> ST> to it. I think Fidonet has some holes in it!!!
>
>
> It's always had holes. However traffic in this echo is
> near zero without allowing for that. It's dropped all over;
> the echos that had low volume to start with are now near
> zero.
Just wanted to report in as our echo feed seems to have been cut off for a
few days.
Not much mystery reading lately, except for a few stories in CRIME THROUGH
TIME, a collection of historical mysteries edited by Miriam Grace Monfedo and
Sharan Newman, and the newest William Monk novel in paperback from Anne
Perry, WEIGHED IN THE BALANCE. I was disappointed in the Monk, and have
finally figured out that I am going to be disappointed every time, because
the way she structures the books is inherently not to my liking.

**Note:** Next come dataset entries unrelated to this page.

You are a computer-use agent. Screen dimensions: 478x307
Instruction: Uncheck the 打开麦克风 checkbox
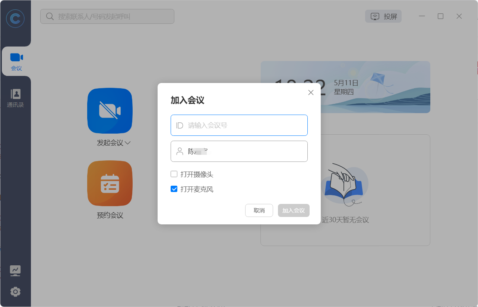coord(174,189)
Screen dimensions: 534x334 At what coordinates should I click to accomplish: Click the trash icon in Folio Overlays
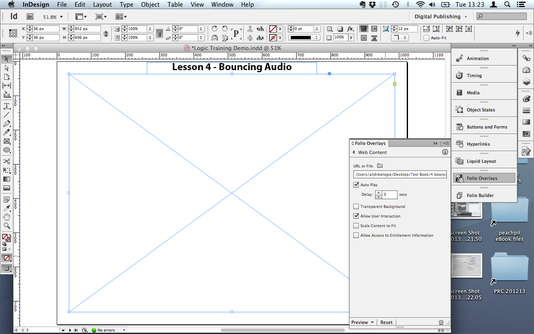pos(441,322)
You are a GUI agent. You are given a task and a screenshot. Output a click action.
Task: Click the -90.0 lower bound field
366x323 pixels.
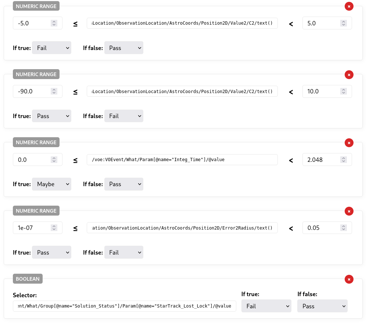coord(32,92)
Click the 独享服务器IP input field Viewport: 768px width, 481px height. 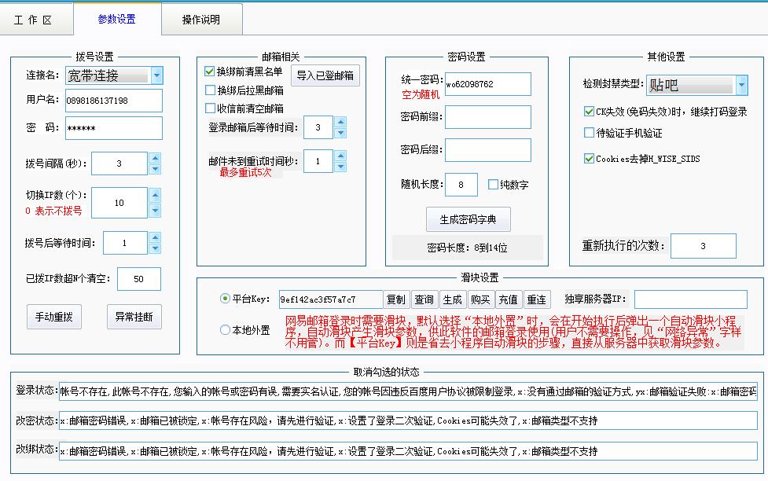coord(690,299)
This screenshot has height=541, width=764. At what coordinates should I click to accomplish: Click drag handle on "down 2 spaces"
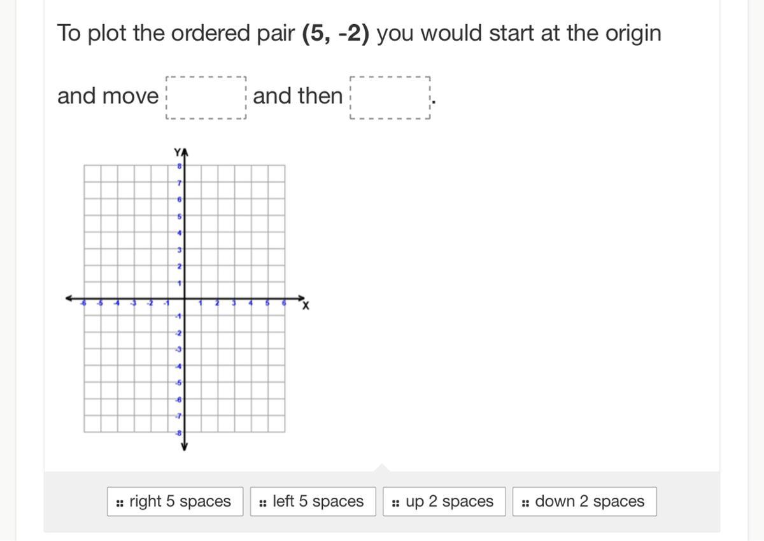525,502
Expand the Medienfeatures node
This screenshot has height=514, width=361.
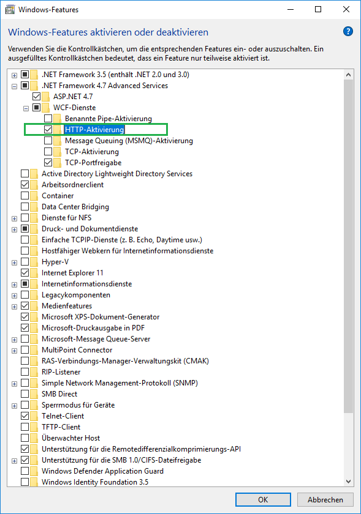tap(15, 307)
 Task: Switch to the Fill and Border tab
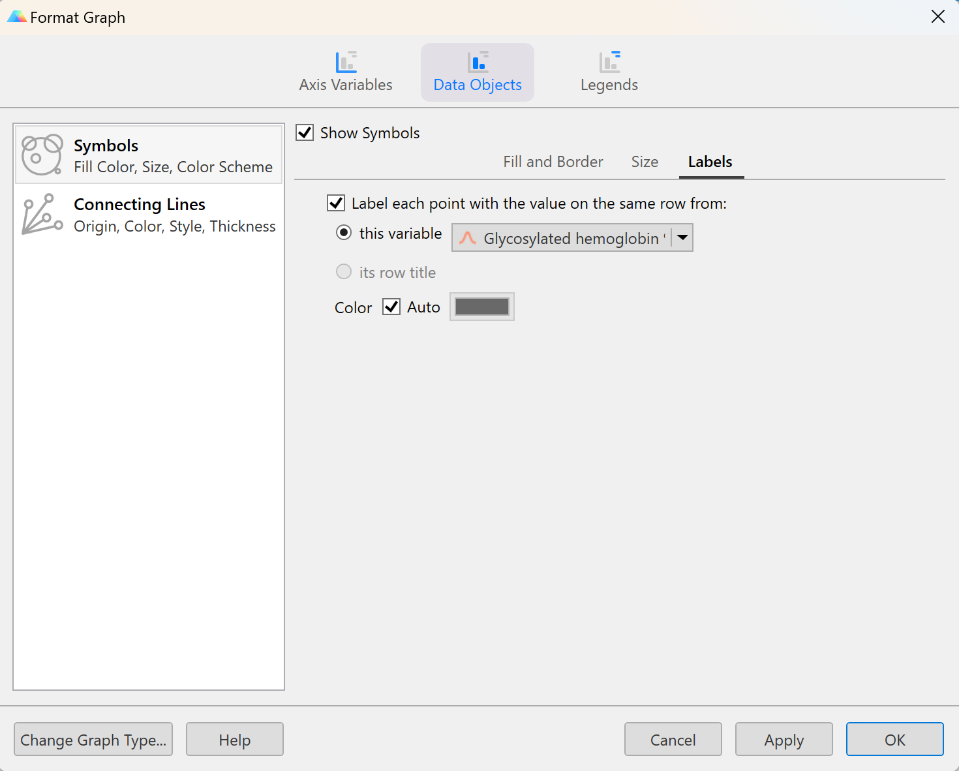553,162
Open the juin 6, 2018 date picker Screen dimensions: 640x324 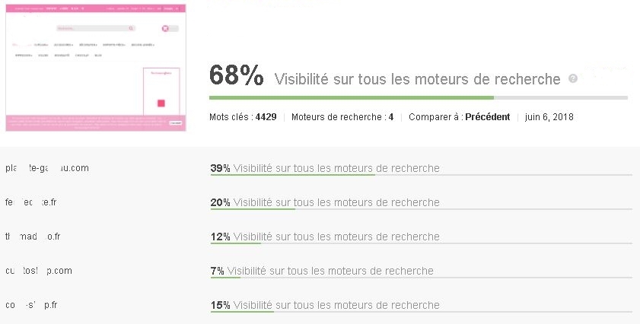click(549, 117)
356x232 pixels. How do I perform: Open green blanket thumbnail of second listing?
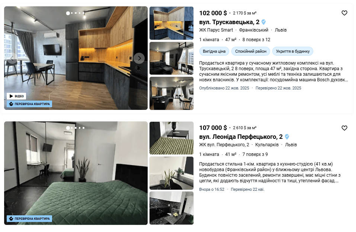(x=171, y=138)
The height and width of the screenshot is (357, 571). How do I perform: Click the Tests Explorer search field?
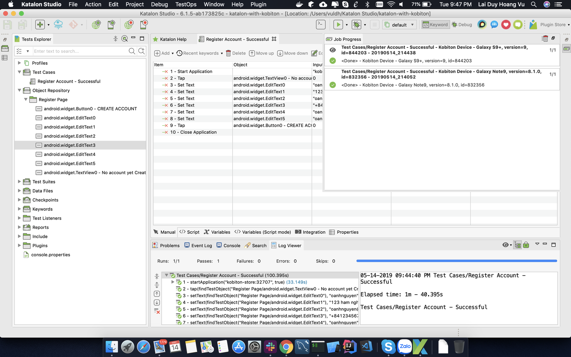[80, 51]
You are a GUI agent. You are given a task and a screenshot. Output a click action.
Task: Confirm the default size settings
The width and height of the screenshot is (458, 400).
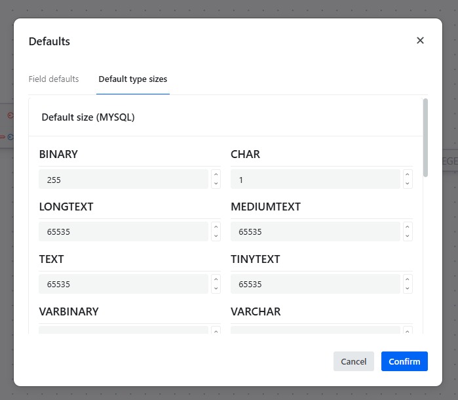[x=404, y=361]
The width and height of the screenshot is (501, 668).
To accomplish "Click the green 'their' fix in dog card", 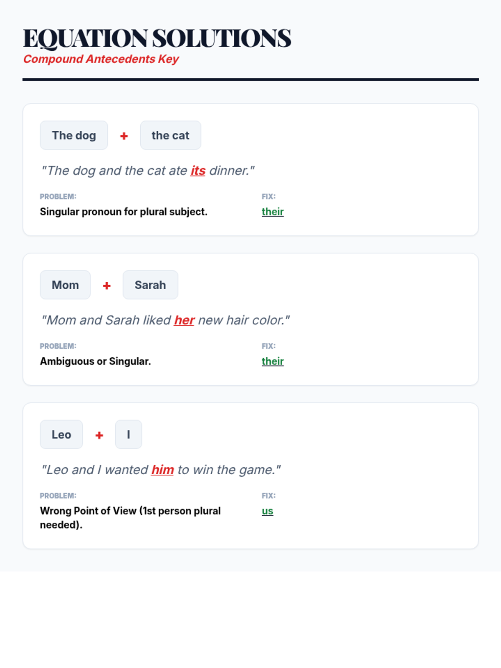I will coord(273,212).
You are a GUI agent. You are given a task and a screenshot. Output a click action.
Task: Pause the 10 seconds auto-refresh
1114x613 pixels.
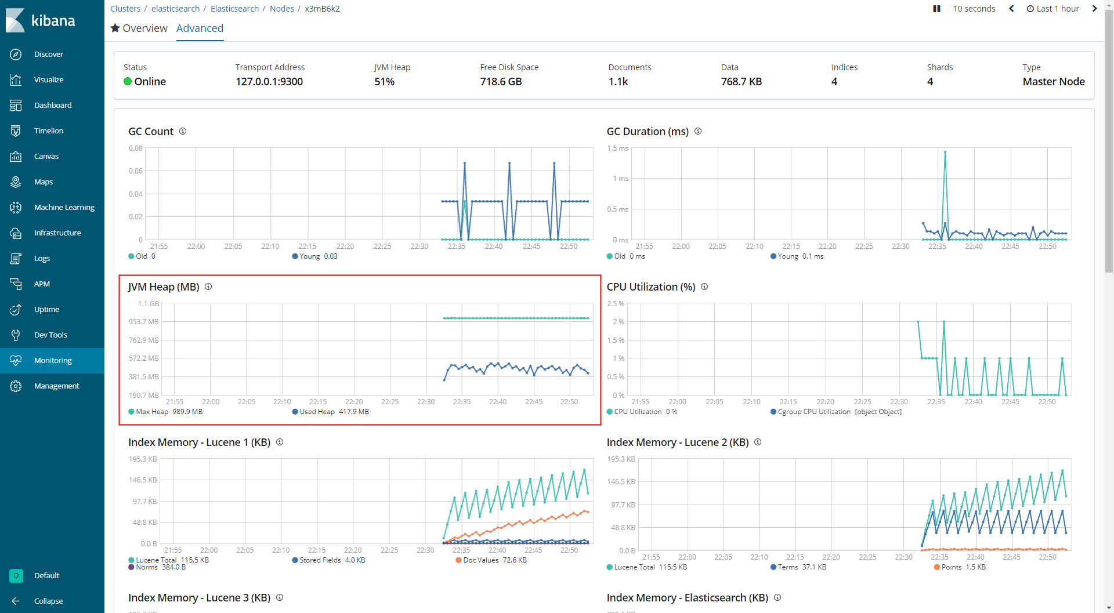tap(936, 9)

Basically, person X is in trouble, and Our Heroes scramble like mad to solve
the mystery in order to save person X in the nick of time.
Some critical piece of evidence is always brought out at the last
minute, which is not always forseeable, rather like Perry Mason.
So the reader can't have the satisfaction of solving the mystery in advance,
except by guessing -- and if the reader does guess, that can render the book
unsatisfactory (as it did a couple of books ago, when I said to myself "I
hope she isn't going to do Y" on page 5 and it turned out I was right).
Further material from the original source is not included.